**TRY IT**
For the data below, give again exactly the lines from the one containing "Task: Pick the Magic Wand tool" through the one containing "The width and height of the screenshot is (1366, 768).", both ends included, and no others.

**RECORDS SUPPLIED**
○ ○ ○ ○ ○ ○ ○
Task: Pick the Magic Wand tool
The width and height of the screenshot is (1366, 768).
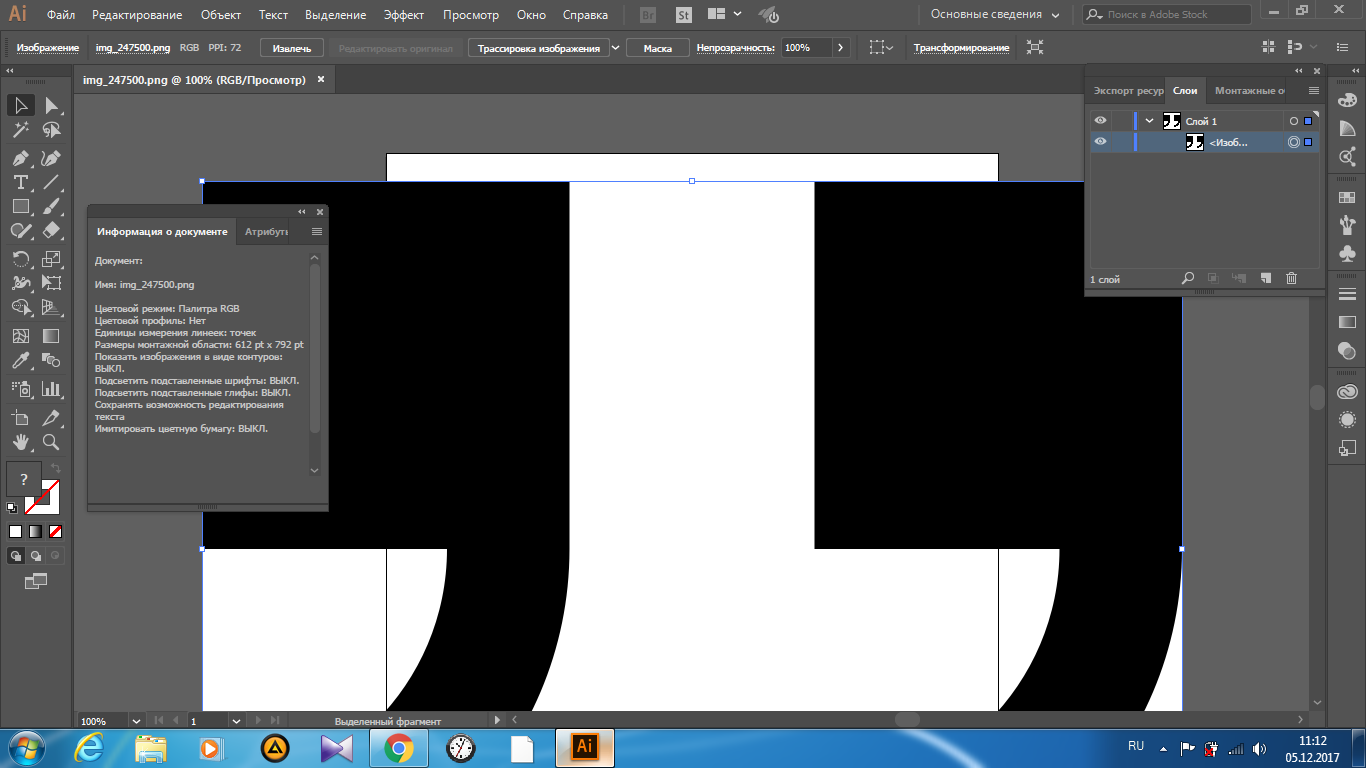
○ ○ ○ ○ ○ ○ ○
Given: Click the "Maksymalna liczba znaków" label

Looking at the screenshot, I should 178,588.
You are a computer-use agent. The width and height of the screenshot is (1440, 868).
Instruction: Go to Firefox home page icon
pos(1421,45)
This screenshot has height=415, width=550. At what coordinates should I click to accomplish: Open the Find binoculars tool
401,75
○ ○ ○ ○ ○ ○ ○
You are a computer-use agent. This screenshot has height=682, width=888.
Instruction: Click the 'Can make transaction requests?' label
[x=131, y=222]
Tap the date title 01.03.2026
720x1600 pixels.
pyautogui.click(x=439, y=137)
○ ○ ○ ○ ○ ○ ○
**EXPECTED ANSWER**
Task: Pick the Magic Wand tool
The width and height of the screenshot is (1366, 768).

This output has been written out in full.